📄 rfc2731.txt
字号:
Network Working Group J. Kunze
Request for Comments: 2731 Dublin Core
Category: Informational Metadata Initiative
December 1999
Encoding Dublin Core Metadata in HTML
Status of this Memo
This memo provides information for the Internet community. It does
not specify an Internet standard of any kind. Distribution of this
memo is unlimited.
Copyright Notice
Copyright (C) The Internet Society (1999). All Rights Reserved.
1. Abstract
The Dublin Core [DC1] is a small set of metadata elements for
describing information resources. This document explains how these
elements are expressed using the META and LINK tags of HTML
[HTML4.0]. A sequence of metadata elements embedded in an HTML file
is taken to be a description of that file. Examples illustrate
conventions allowing interoperation with current software that
indexes, displays, and manipulates metadata, such as [SWISH-E],
[freeWAIS-sf2.0], [GLIMPSE], [HARVEST], [ISEARCH], etc., and the Perl
[PERL] scripts in the appendix.
2. HTML, Dublin Core, and Non-Dublin Core Metadata
The Dublin Core (DC) metadata initiative [DCHOME] has produced a
small set of resource description categories [DC1], or elements of
metadata (literally, data about data). Metadata elements are
typically small relative to the resource they describe and may, if
the resource format permits, be embedded in it. Two such formats are
the Hypertext Markup Language (HTML) and the Extensible Markup
Language (XML); HTML is currently in wide use, but once standardized,
XML [XML] in conjunction with the Resource Description Framework
[RDF] promise a significantly more expressive means of encoding
metadata. The [RDF] specification actually describes a way to use
RDF within an HTML document by adhering to an abbreviated syntax.

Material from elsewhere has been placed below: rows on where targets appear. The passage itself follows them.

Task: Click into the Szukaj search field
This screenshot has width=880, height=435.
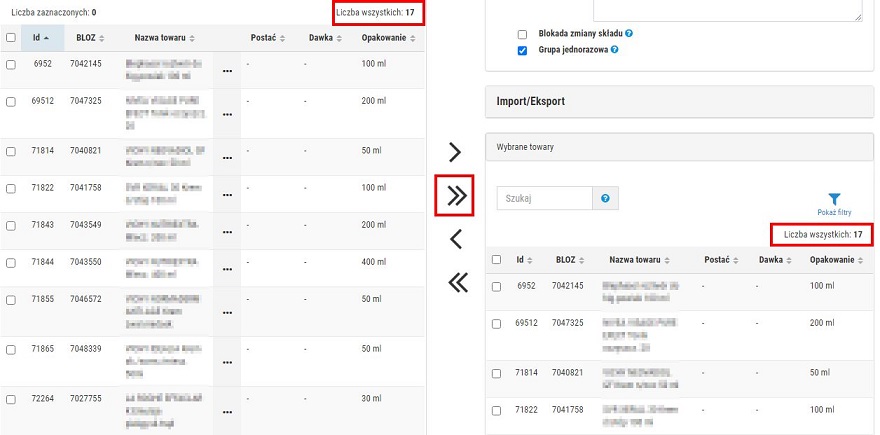Action: click(544, 198)
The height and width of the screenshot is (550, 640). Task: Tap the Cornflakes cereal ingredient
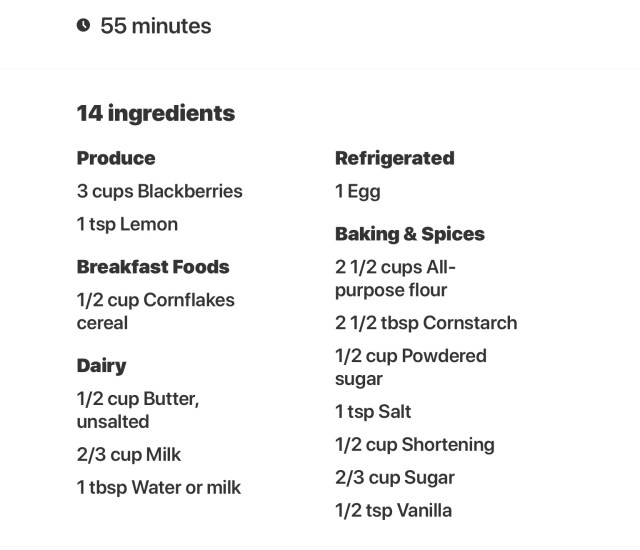point(155,311)
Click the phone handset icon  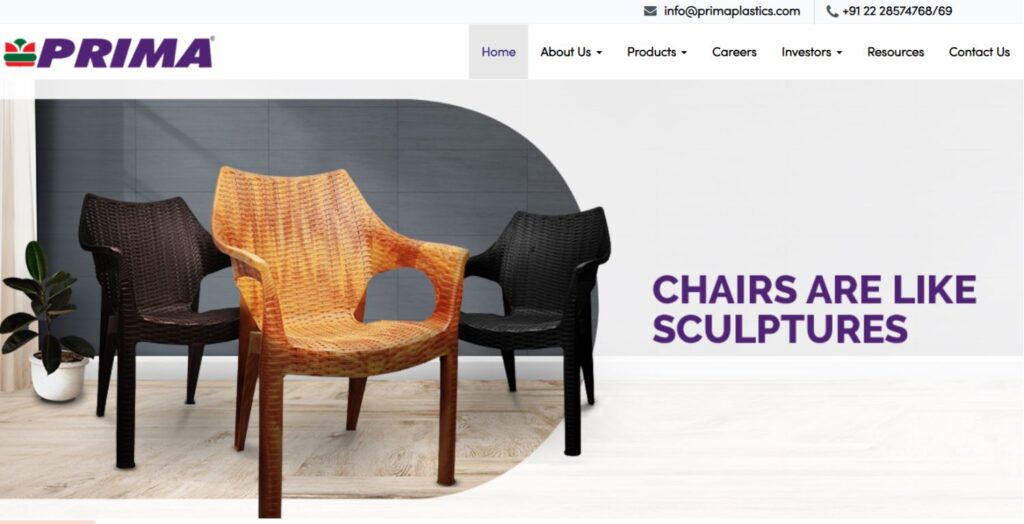coord(832,11)
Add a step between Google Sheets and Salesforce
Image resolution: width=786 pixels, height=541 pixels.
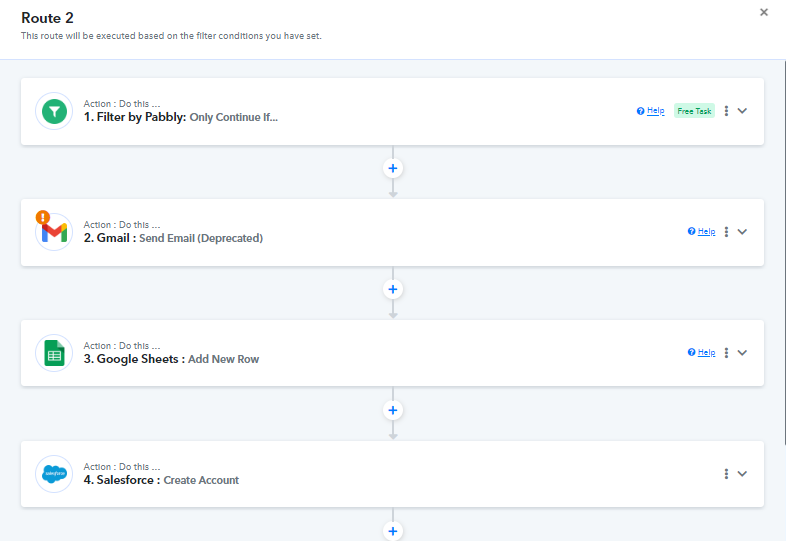[393, 410]
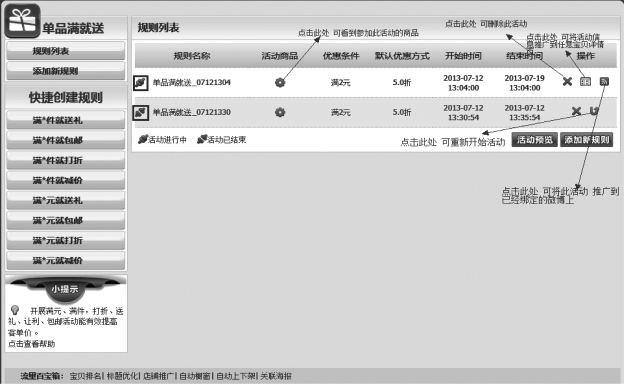Viewport: 624px width, 384px height.
Task: Click 添加新规则 button below the list
Action: coord(587,140)
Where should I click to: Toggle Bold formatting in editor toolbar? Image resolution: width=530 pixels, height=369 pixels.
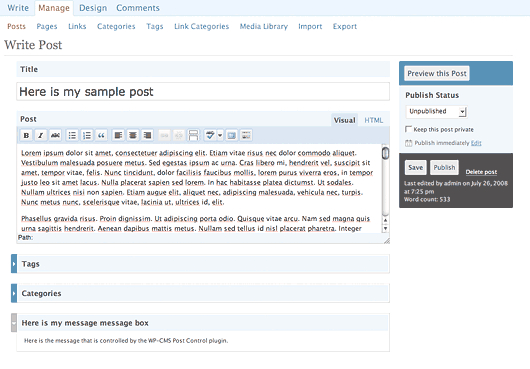coord(26,136)
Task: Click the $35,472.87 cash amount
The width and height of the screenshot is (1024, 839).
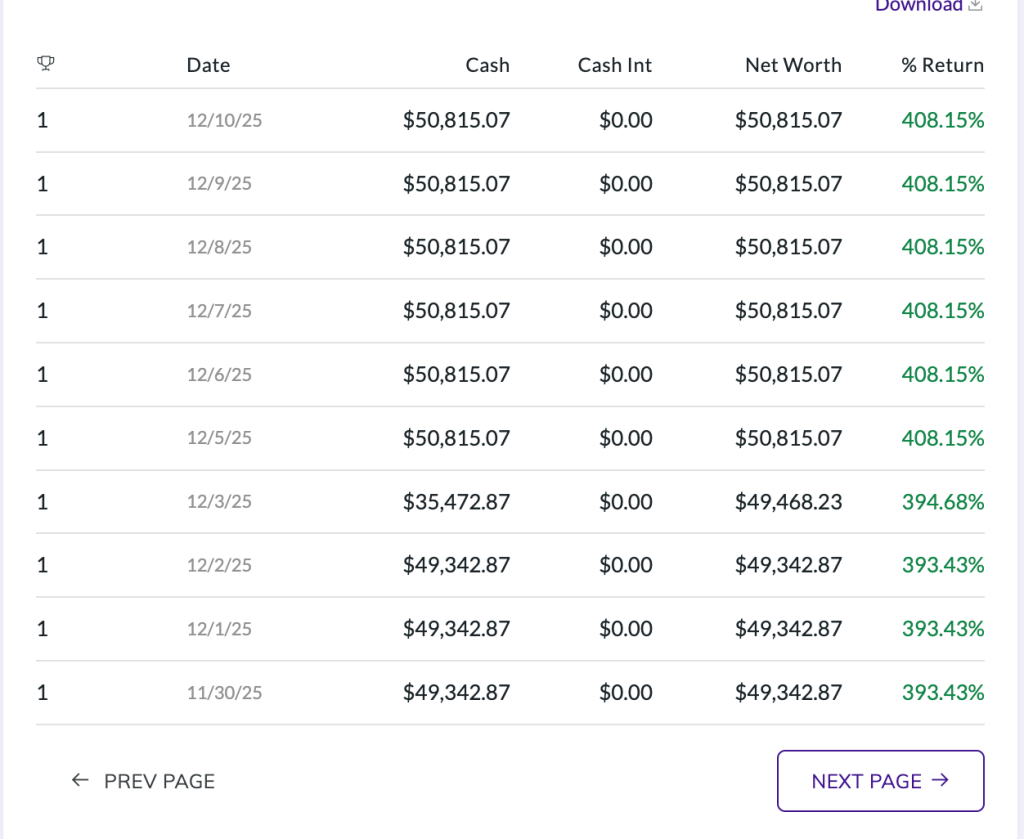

Kunze Informational [Page 1]
RFC 2731 Encoding Dublin Core Metadata in HTML December 1999
This document explains how to encode metadata using HTML 4.0
[HTML4.0]. It is not concerned with element semantics, which are
defined elsewhere. For illustrative purposes, some element semantics
are alluded to, but in no way should semantics appearing here be
considered definitive.
The HTML encoding allows elements of DC metadata to be interspersed
with non-DC elements (provided such mixing is consistent with rules
governing use of those non-DC elements). A DC element is indicated
by the prefix "DC", and a non-DC element by another prefix; for
example, the prefix "AC" is used with elements from the A-Core [AC].
3. The META Tag
The META tag of HTML is designed to encode a named metadata element.

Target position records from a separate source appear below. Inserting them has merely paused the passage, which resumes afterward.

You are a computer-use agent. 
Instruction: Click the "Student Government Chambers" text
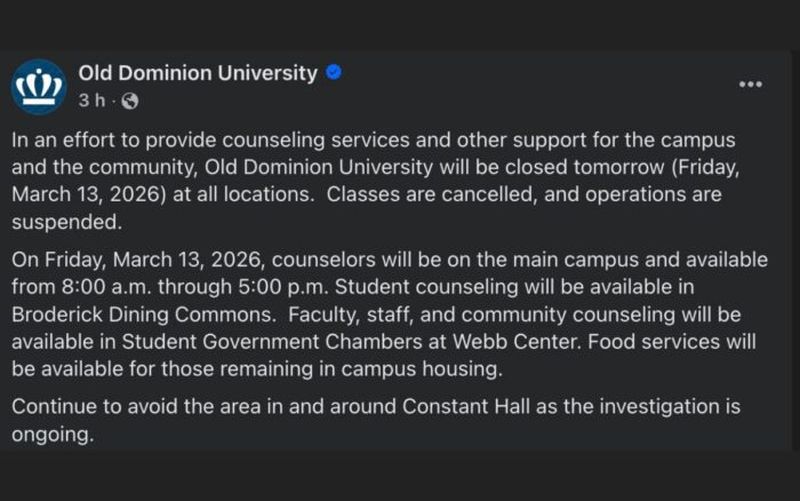[225, 343]
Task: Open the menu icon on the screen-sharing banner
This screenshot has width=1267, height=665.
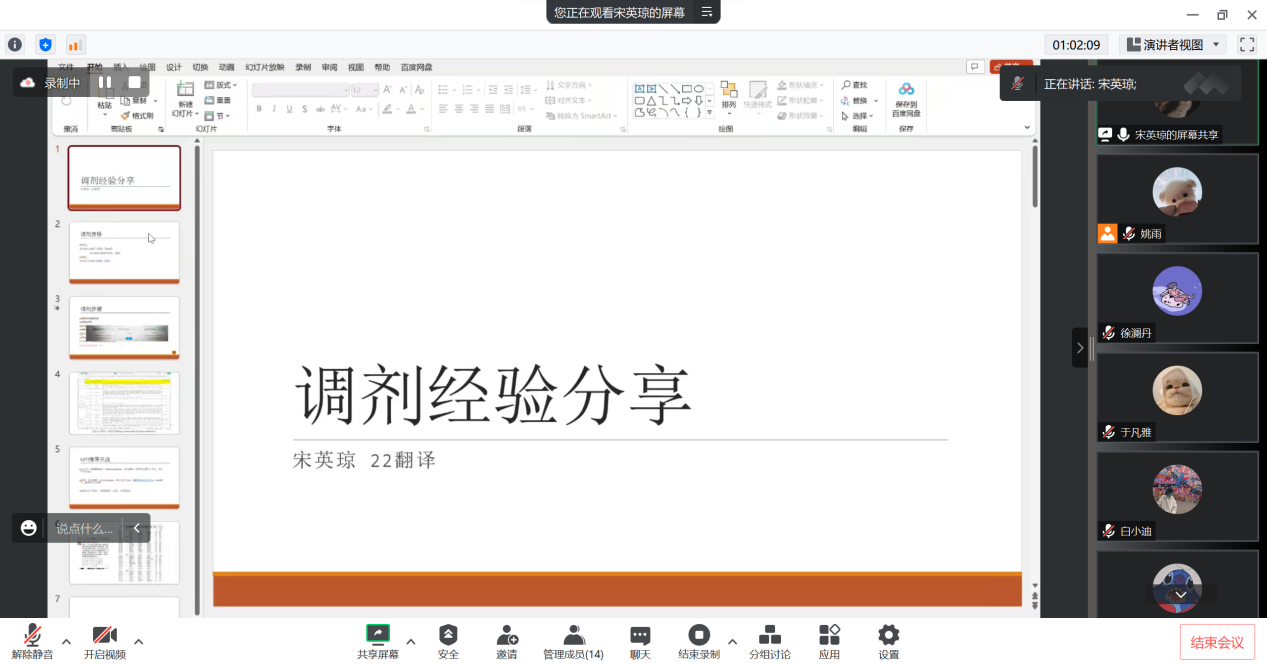Action: 706,12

Each element describes a given aspect of a document or other
information resource. For example, this tagged metadata element,
<meta name = "DC.Creator"
content = "Simpson, Homer">
says that Homer Simpson is the Creator, where the element named
Creator is defined in the DC element set. In the more general form,
<meta name = "PREFIX.ELEMENT_NAME"
content = "ELEMENT_VALUE">
the capitalized words are meant to be replaced in actual
descriptions; thus in the example,
ELEMENT_NAME was: Creator
ELEMENT_VALUE was: Simpson, Homer
and PREFIX was: DC
Within a META tag the first letter of a Dublin Core element name is
capitalized. DC places no restriction on alphabetic case in an
element value and any number of META tagged elements may appear
together, in any order. More than one DC element with the same name
may appear, and each DC element is optional. The next example is a
book description with two authors, two titles, and no other metadata.
<meta name = "DC.Title"
content = "The Communist Manifesto">
<meta name = "DC.Creator"
content = "Marx, K.">
Kunze Informational [Page 2]
RFC 2731 Encoding Dublin Core Metadata in HTML December 1999
<meta name = "DC.Creator"
content = "Engels, F.">
<meta name = "DC.Title"
content = "Capital">
The prefix "DC" precedes each Dublin Core element encoded with META,
and it is separated by a period (.) from the element name following
it. Each non-DC element should be encoded with a prefix that can be
used to trace its origin and definition; the linkage between prefix
and element definition is made with the LINK tag, as explained in the
next section. Non-DC elements, such as Email from the A-Core [AC],
may appear together with DC elements, as in
<meta name = "DC.Creator"
content = "Da Costa, José">
<meta name = "AC.Email"
content = "dacostaj@peoplesmail.org">
<meta name = "DC.Title"
content = "Jesse "The Body" Ventura--A Biography">
This example also shows how some special characters may be encoded.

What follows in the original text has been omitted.